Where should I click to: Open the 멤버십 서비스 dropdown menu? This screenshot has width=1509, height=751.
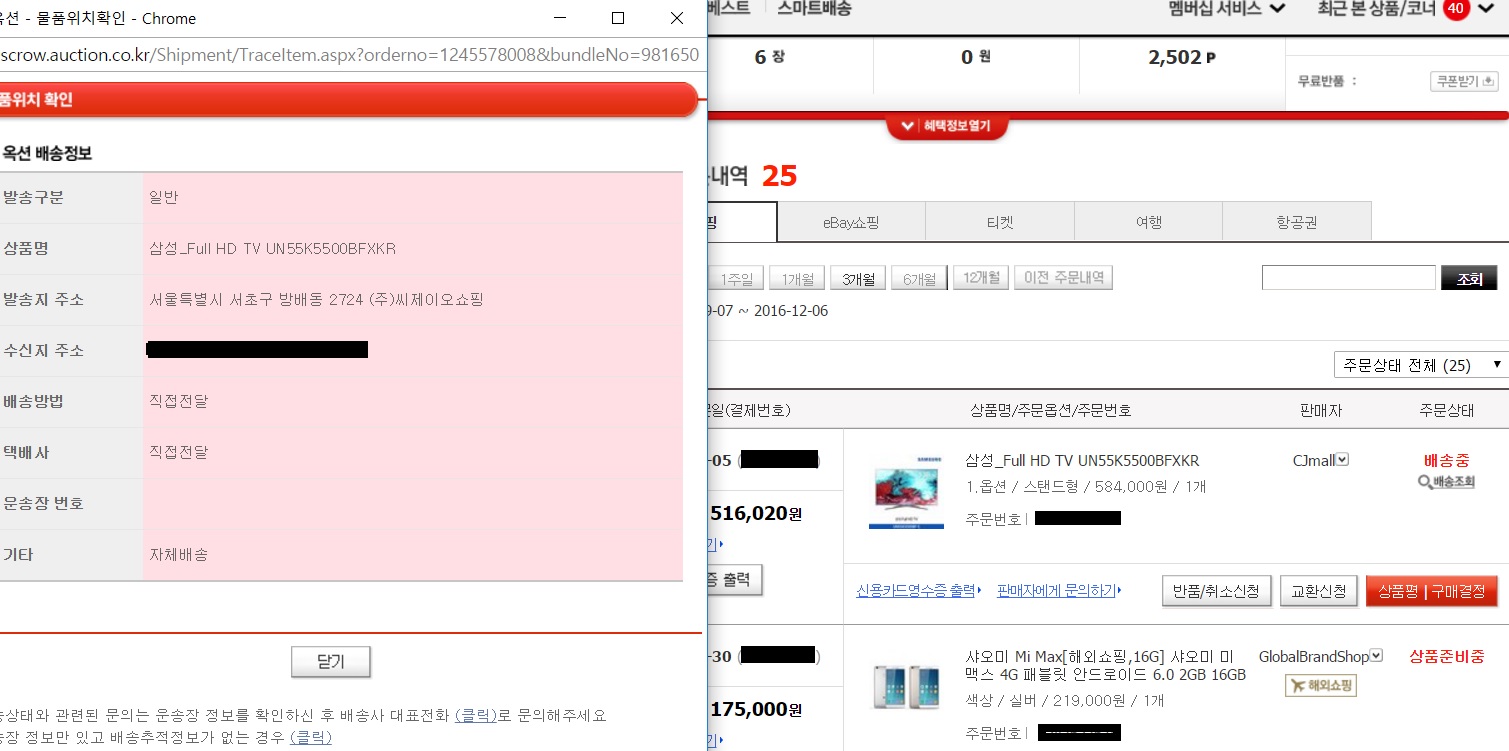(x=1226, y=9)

******

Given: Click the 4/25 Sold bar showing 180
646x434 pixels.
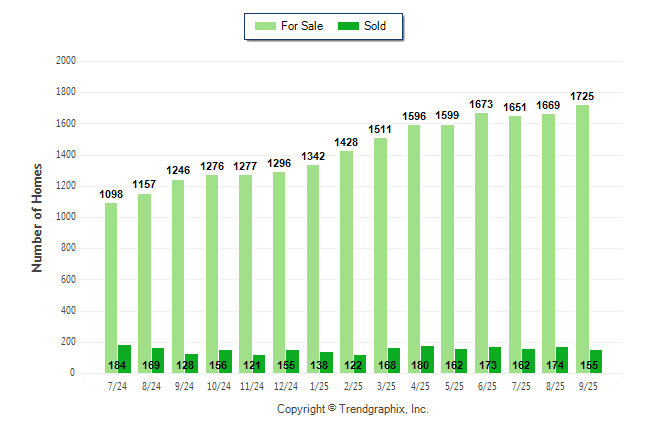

******

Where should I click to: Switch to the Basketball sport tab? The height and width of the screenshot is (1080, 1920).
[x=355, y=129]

******

● Directions for this task:
The stretch of entries above that starts with the line containing "Given: Click the 4/25 Sold bar showing 180" and goes on through the line containing "646x434 pixels." is to be transcribed exactly, and no other line is to be transcribed.

● Response box:
Given: Click the 4/25 Sold bar showing 180
646x434 pixels.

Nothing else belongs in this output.